Excerpts from a dataset
.....

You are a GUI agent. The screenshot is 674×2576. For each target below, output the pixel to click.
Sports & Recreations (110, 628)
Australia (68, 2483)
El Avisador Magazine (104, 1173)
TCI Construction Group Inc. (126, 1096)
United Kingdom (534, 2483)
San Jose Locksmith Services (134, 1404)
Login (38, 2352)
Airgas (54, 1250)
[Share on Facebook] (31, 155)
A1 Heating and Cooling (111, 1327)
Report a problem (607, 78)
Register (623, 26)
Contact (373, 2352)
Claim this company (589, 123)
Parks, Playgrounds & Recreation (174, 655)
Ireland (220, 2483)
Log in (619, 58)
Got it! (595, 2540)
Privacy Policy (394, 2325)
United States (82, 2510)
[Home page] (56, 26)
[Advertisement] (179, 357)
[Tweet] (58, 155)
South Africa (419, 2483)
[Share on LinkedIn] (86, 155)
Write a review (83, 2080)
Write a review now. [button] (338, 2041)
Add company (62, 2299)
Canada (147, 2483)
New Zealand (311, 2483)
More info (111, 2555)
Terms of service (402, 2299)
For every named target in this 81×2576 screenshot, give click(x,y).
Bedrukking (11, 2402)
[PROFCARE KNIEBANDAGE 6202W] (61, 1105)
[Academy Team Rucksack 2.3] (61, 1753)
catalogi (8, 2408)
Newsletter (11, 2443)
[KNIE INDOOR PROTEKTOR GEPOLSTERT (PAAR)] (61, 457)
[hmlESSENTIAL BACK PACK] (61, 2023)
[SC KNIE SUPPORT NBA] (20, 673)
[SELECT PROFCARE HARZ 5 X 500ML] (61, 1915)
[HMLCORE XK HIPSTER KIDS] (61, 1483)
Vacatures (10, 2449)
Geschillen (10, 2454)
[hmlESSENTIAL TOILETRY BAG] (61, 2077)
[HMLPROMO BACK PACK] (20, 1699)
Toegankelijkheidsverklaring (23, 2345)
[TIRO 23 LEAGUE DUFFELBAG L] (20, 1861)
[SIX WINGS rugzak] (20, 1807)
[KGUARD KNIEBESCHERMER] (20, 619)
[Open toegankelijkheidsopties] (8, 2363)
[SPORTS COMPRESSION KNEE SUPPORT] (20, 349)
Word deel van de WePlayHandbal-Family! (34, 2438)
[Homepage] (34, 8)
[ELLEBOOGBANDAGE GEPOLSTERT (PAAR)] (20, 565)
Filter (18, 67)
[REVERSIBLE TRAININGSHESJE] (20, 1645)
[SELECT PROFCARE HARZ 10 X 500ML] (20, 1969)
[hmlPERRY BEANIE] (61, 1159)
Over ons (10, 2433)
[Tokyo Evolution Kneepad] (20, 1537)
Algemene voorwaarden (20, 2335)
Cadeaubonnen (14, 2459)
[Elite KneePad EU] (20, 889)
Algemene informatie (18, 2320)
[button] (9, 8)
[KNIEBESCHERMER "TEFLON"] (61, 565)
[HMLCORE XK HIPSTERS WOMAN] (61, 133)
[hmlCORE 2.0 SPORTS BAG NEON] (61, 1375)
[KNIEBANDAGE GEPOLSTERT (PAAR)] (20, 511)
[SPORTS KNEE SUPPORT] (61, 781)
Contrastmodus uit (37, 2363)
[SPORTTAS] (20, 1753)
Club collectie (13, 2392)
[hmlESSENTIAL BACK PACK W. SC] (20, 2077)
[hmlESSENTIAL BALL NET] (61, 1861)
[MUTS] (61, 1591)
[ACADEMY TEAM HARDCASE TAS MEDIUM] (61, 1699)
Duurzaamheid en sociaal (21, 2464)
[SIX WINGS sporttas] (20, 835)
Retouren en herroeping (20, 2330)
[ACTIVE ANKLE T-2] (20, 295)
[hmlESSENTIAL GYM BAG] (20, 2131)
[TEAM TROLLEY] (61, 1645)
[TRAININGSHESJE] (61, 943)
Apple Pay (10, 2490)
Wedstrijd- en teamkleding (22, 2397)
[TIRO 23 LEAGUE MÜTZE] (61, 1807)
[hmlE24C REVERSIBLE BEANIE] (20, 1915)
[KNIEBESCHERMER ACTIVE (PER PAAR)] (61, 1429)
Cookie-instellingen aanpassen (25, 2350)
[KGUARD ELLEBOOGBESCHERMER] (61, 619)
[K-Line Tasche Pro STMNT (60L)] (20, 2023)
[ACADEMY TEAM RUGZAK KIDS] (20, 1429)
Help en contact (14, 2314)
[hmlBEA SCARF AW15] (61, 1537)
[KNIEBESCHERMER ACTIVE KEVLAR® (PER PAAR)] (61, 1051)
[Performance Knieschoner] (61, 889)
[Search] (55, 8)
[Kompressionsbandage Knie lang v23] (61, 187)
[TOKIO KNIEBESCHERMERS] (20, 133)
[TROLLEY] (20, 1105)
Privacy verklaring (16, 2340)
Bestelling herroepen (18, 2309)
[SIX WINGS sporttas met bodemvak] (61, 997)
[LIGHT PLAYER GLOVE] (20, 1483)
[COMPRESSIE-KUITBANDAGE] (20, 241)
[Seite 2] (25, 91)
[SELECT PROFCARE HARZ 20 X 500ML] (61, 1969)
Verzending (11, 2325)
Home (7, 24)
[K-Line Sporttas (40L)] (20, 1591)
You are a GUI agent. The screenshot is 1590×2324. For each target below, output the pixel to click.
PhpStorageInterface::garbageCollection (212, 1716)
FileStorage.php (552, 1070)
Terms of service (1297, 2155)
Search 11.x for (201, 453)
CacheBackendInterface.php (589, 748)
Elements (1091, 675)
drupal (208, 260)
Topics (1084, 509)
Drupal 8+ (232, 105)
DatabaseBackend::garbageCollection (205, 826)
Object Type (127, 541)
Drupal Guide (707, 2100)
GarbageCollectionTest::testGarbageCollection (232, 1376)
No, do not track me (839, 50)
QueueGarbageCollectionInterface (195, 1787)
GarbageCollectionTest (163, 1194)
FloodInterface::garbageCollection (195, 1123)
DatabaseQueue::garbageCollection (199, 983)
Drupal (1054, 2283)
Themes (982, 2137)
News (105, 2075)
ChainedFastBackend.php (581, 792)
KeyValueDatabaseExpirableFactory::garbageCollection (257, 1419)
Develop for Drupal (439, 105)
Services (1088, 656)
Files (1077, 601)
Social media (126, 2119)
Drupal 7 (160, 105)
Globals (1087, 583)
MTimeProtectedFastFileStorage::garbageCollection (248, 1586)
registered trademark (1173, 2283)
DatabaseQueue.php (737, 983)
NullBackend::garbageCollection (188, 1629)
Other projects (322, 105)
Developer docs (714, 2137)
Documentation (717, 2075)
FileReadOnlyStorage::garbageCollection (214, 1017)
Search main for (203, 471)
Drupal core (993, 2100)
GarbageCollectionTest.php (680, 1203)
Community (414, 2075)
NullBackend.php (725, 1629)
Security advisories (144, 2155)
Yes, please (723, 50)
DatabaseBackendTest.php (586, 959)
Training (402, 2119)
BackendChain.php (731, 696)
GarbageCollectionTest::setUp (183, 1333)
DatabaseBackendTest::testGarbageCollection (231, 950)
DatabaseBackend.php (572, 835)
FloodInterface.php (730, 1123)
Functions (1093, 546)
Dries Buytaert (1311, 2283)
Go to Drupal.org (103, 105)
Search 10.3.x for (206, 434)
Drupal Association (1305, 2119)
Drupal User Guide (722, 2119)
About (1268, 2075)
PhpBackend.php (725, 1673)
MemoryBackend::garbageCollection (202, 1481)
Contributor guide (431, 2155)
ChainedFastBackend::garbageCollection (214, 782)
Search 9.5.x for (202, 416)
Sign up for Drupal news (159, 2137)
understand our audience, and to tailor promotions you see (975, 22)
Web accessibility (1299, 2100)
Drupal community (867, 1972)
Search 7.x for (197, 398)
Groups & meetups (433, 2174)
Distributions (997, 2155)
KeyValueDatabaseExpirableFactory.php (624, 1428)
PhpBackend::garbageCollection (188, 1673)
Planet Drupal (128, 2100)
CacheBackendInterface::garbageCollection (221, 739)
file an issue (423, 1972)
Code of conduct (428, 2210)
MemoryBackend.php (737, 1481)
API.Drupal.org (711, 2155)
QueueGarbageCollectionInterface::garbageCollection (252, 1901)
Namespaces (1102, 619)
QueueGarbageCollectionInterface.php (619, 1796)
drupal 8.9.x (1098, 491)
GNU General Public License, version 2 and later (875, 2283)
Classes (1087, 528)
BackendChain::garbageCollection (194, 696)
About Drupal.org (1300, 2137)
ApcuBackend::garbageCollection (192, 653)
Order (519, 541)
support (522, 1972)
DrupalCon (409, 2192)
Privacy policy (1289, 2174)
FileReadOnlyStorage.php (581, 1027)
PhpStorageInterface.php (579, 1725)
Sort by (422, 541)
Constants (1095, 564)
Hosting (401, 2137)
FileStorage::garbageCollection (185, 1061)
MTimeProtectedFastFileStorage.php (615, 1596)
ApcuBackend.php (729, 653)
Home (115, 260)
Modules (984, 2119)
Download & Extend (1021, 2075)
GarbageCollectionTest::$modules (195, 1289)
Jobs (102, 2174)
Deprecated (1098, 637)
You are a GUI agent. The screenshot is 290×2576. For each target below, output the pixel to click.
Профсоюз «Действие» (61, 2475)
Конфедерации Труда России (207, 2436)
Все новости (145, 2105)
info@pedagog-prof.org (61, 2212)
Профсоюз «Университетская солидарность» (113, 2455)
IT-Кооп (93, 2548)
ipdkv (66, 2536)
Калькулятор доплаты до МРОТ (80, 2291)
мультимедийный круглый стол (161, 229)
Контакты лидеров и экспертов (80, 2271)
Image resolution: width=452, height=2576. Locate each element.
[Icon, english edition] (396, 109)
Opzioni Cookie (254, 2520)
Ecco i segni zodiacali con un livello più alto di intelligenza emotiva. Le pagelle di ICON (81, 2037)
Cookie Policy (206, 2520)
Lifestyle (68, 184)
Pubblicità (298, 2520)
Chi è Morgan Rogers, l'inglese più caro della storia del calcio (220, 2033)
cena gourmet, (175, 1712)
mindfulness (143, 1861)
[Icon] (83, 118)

.....

§ WHAT TO PRODUCE:
Reproduce, with no other lines, the one containing "Image resolution: width=452, height=2576." and all lines after it through the end of the data above.

§ RESPONSE TO THIS TASK:
Image resolution: width=452, height=2576. Locate each element.
[Icon, english edition] (396, 109)
Opzioni Cookie (254, 2520)
Ecco i segni zodiacali con un livello più alto di intelligenza emotiva. Le pagelle di ICON (81, 2037)
Cookie Policy (206, 2520)
Lifestyle (68, 184)
Pubblicità (298, 2520)
Chi è Morgan Rogers, l'inglese più caro della storia del calcio (220, 2033)
cena gourmet, (175, 1712)
mindfulness (143, 1861)
[Icon] (83, 118)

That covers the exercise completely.